* _WORK INSTRUCTIONS_: Read the records below and copy each line that contains "paragraph".

* _PROVIDED DATA_:
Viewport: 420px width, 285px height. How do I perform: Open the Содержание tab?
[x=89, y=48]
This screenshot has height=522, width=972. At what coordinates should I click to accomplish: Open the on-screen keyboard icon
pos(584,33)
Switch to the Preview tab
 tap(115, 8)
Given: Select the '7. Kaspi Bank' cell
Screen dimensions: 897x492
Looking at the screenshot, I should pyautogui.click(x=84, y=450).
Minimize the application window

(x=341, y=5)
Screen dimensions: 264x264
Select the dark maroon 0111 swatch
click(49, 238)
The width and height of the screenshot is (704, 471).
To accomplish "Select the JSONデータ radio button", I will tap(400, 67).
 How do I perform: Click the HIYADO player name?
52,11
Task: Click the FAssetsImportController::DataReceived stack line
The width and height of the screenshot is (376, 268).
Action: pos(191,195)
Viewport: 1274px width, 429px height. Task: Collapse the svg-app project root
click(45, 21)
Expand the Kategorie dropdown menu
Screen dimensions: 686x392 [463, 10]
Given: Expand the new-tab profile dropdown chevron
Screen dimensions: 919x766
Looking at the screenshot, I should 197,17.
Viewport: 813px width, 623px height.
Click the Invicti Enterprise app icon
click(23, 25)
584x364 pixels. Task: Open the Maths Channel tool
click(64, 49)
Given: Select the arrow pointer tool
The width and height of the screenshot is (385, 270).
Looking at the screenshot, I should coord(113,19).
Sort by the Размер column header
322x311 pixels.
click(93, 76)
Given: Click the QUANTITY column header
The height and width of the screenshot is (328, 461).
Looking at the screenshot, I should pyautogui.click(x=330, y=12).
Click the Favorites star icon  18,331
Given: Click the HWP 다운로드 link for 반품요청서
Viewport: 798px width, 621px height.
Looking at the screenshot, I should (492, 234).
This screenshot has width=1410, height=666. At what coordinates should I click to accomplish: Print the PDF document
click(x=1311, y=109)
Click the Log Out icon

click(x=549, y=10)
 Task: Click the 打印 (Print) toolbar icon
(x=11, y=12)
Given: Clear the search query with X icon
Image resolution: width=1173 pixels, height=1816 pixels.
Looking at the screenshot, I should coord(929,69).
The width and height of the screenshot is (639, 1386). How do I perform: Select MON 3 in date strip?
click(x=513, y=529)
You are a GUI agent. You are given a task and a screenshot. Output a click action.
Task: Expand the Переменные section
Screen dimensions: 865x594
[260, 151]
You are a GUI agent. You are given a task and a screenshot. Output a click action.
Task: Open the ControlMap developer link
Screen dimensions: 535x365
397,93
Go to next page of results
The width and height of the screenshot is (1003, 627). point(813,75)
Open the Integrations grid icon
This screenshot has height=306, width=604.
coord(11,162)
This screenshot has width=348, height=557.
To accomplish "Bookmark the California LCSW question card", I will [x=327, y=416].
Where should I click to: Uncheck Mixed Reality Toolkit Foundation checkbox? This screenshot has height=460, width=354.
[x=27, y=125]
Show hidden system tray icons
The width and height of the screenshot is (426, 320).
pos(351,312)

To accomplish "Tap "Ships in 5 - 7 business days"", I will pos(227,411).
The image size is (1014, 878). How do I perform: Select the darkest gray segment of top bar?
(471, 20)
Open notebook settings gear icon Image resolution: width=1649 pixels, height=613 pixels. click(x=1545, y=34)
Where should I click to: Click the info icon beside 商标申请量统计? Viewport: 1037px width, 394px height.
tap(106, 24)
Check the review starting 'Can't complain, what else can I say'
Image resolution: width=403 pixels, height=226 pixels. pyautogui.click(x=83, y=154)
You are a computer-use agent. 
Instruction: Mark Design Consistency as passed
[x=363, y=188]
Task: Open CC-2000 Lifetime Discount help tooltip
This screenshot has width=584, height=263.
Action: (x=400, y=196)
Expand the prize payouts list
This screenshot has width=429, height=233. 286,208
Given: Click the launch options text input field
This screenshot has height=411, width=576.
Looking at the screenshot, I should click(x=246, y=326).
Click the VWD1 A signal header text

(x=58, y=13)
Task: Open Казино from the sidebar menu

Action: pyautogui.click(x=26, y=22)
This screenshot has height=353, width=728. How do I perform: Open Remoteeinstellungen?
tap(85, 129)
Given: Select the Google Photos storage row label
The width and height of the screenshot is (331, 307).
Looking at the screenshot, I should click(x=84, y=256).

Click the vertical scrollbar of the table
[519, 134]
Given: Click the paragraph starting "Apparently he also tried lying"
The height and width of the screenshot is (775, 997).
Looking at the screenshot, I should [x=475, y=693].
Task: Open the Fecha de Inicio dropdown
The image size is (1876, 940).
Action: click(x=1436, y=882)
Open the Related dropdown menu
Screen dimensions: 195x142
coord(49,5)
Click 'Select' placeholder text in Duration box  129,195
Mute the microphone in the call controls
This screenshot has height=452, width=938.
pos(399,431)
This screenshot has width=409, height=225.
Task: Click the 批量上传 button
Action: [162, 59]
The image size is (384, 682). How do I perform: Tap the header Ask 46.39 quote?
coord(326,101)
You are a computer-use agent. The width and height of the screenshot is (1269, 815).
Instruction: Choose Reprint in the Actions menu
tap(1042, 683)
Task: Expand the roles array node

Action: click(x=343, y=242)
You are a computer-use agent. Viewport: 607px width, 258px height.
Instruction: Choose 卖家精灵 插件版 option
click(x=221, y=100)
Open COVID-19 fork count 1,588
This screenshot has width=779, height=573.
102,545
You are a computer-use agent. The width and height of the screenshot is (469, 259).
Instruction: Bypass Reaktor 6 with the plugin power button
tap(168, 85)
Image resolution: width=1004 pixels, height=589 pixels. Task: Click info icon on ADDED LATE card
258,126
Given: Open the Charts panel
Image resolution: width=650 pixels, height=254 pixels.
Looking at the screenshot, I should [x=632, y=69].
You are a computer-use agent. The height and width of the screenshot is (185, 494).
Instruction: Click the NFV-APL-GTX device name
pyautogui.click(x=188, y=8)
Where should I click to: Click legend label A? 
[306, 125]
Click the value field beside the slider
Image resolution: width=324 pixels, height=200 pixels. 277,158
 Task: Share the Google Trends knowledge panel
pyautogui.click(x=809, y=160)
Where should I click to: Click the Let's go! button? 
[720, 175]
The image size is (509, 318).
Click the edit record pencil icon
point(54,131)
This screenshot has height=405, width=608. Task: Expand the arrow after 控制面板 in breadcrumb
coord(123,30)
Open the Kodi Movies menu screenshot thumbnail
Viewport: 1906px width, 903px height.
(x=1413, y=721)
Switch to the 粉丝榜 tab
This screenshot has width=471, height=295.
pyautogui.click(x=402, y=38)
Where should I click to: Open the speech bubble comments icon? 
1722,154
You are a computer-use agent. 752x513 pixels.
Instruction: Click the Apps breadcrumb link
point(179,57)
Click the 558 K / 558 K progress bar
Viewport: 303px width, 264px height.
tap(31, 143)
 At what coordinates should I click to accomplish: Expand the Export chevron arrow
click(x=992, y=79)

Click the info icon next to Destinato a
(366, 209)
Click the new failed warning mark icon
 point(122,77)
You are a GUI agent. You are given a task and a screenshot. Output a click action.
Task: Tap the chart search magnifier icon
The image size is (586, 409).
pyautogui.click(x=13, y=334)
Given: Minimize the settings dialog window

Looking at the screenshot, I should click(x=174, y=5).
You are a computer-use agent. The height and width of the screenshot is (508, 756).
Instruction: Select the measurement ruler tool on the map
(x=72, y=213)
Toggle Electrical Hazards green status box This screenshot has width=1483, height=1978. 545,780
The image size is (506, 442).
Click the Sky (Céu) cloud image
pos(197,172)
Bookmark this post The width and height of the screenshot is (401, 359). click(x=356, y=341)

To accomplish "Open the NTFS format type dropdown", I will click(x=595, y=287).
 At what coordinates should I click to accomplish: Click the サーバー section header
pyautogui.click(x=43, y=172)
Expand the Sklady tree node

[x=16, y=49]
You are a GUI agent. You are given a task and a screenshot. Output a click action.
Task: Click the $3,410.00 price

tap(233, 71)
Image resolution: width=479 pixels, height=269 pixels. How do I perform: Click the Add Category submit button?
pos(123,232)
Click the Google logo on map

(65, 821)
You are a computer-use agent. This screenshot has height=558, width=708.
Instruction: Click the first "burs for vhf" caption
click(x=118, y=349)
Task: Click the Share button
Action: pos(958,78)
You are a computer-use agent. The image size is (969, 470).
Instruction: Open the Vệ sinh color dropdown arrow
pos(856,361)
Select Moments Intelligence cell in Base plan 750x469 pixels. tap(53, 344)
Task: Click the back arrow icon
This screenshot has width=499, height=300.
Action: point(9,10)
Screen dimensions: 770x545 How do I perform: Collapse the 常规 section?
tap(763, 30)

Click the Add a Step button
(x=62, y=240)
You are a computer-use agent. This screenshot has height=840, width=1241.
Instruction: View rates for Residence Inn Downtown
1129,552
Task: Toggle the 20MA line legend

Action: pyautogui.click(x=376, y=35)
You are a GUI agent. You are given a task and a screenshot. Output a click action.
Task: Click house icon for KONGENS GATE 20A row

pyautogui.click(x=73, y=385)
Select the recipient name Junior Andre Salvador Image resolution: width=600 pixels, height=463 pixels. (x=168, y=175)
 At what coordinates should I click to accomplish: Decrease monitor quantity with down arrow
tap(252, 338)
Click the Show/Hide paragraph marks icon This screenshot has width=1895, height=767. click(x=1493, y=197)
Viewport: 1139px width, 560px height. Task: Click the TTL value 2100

* _EXERCISE ANSWER_:
Given: Click the paragraph starting "Apparently he also tried lying"
Click the Show/Hide paragraph marks icon This screenshot has width=1895, height=767. click(x=1493, y=197)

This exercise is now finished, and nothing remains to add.